Par conclusions adressées par voie électronique le 1er mars 2022, elle demande à la cour de :

- infirmer la décision du conseil de prud'hommes,

- rejeter toutes les demandes formées par l'intimée,

- constater que le licenciement de Mme [Y] est nul,

- constater que le comportement de la société Bien à la Maison est constitutif d'un délit d'entrave au visa de l'article L. 2146-1 du code du travail,

- condamner la société au paiement des sommes suivantes :

* indemnisation résultant de la nullité du licenciement : 148 911,84 euros,

Si par extraordinaire la cour ne constatait pas la nullité du licenciement,

- constater en revanche qu'il est dépourvu de cause réelle et sérieuse, et en conséquence condamner la société Bien à la Maison à payer les sommes suivantes :

* mise à pied conservatoire : 2 326,74 euros,

* congés sur mise à pied conservatoire : 232,67 euros,

* indemnité pour licenciement sans cause réelle ni sérieuse : 74 455,92 euros,

* article 700 du code de procédure civile : 5 000 euros,

* intérêts légaux depuis la saisine du conseil de prud'hommes.

Par conclusions adressées par voie électronique le 1er mars 2022, la société Bien à la Maison demande à la cour de :

- infirmer la décision de première instance uniquement en ce que le conseil de prud'hommes de Nanterre a :

* dit et jugé que le licenciement de Mme [Y] reposait sur une cause réelle et sérieuse, alors que les fautes sanctionnées sont graves,

* condamné la société à verser à Mme [Y] les sommes de 3 679,11 euros à titre d'indemnité conventionnelle de licenciement, 12 409,32 euros au titre du préavis et 1 240,93 euros au titre des congés payés afférents,

* condamné la société à verser à Mme [Y] la somme de 1 200 euros au titre de l'article 700 du code de procédure civile,

* dit et jugé que les éventuels dépens seront à charge de la société,

statuant à nouveau,

- confirmer la décision pour le surplus en déboutant Mme [Y] de l'ensemble de ses demandes réitérées en cause d'appel ainsi formulées :

* constater que le licenciement de Mme [Y] est nul,

* constater que le comportement de la société Bien à la Maison est constitutif d'un délit d'entrave au visa de l'article L. 2146-1 du code du travail,

* condamner la société au paiement des sommes suivantes :

' indemnité résultant de la nullité du licenciement : 148 911,84 euros,

- confirmer le jugement et débouter Mme [Y] de ses demandes subsidiaires concernant le licenciement prétendument dépourvu de cause réelle et sérieuse et la condamnation de la société Bien à la Maison, à titre subsidiaire, au paiement des sommes suivantes :

* mise à pied conservatoire : 2 326,74 euros,

* congé sur mise à pied conservatoire : 232,67 euros,

* indemnité pour licenciement sans cause réelle et sérieuse : 74 455,92 euros,

* article 700 : 5 000 euros,

* intérêts depuis la saisine,

en conséquence,

- débouter Mme [Y] de l'ensemble de ses demandes, fins et conclusions comme étant injustifiées et infondées,

- condamner Mme [Y] au paiement d'une somme de 4 000 euros au titre de l'article 700 du code de procédure civile ainsi qu'aux entiers dépens.
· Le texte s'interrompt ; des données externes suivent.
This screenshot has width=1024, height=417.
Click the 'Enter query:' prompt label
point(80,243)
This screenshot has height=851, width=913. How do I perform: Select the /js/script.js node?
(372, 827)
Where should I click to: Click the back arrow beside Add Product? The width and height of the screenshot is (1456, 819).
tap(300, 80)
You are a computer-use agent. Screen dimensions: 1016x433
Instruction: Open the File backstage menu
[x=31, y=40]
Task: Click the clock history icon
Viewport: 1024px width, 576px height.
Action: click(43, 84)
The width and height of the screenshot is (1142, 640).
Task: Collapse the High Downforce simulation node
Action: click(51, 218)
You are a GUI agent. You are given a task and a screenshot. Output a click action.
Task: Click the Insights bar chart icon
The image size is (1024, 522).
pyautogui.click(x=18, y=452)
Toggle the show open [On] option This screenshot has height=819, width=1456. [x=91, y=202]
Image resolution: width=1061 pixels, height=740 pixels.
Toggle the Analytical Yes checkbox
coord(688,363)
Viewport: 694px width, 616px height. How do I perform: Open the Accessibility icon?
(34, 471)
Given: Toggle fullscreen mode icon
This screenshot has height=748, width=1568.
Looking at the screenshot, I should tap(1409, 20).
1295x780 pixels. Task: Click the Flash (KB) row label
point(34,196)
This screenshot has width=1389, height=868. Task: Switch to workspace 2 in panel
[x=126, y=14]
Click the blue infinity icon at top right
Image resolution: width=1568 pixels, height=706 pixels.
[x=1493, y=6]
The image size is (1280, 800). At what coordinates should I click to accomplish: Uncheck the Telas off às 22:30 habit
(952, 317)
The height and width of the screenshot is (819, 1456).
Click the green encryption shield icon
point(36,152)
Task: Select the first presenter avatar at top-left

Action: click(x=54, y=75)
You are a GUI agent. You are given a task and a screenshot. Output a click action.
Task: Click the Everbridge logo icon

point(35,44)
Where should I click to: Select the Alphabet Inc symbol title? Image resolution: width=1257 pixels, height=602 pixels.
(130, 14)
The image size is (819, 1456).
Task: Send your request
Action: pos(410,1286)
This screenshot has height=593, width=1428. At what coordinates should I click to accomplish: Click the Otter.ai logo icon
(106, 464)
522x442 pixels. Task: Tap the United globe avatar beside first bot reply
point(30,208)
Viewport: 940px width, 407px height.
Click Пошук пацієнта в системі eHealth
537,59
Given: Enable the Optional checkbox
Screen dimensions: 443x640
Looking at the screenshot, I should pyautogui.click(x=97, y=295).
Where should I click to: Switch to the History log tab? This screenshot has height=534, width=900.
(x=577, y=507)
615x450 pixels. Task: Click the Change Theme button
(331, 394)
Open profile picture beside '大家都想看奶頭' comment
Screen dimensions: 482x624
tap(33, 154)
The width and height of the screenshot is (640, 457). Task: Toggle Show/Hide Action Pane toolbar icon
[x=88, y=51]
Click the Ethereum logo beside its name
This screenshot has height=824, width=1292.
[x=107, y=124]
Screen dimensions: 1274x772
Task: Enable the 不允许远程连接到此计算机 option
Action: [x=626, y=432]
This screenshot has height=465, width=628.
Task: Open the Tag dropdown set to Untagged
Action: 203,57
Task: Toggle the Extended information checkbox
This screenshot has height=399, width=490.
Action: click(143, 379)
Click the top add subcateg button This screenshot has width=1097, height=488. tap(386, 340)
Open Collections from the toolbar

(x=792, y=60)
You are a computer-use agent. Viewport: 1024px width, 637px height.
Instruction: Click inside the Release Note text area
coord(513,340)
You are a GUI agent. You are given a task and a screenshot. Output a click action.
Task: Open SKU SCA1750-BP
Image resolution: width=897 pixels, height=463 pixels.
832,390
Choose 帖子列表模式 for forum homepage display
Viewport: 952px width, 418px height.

Par ordonnance rendue le 2 mars 2022, le magistrat chargé de la mise en état a ordonné la clôture de l'instruction et a fixé la date des plaidoiries au 18 mars 2022.

En application de l'article 455 du code de procédure civile, il est renvoyé aux conclusions des parties pour un plus ample exposé de leurs prétentions et moyens.

MOTIFS

Sur la qualité de salariée protégée

Mme [Y] fait valoir que sa désignation en qualité de déléguée syndicale CGT est antérieure à la mise en oeuvre de la procédure de licenciement, que dès le jour de sa désignation elle bénéficiait de la protection attachée au statut de salarié protégé de sorte que la société Bien à la Maison aurait dû solliciter l'autorisation préalable de l'inspection du travail, ce qu'elle n'a pas fait, quand bien même elle a contesté la validité de sa désignation devant le tribunal d'instance de Courbevoie, qui lui a de toute façon donné tort par jugement du 15 mai 2014. Ainsi, elle indique que la lettre de désignation a été postée le 29 janvier 2014 et réceptionnée par la société Bien à la Maison le 30 janvier 2014, que la lettre de convocation à entretien préalable adressée par l'employeur le 29 janvier 2014 ne lui a été distribuée que le 3 février 2014, qu'alors qu'elle avait poursuivi ses fonctions les 29, 30 et 31 janvier, elle a eu la surprise de recevoir le 3 février 2014 une lettre recommandée avec accusé de réception du 31 janvier 2014 lui notifiant sa mise à pied conservatoire. Elle ajoute que l'employeur avait 'eu vent' depuis novembre 2013 du fait qu'elle souhaitait s'investir dans des fonctions représentatives des salariés, qu'il savait pertinemment que sa désignation en qualité de déléguée syndicale était imminente et que la précipitation avec laquelle il l'a licenciée le 21 février 2014, sans attendre la décision du tribunal d'instance de Courbevoie, démontre qu'il voulait échapper aux règles protectrices offertes aux salariés protégés. Elle en déduit la nullité de son licenciement pour faute grave.

La société Bien à la Maison rétorque que la salariée ne peut bénéficier de la protection attachée au statut de salarié protégé dès lors que la notification de sa désignation a été reçue par l'employeur postérieurement à l'engagement de la procédure de licenciement.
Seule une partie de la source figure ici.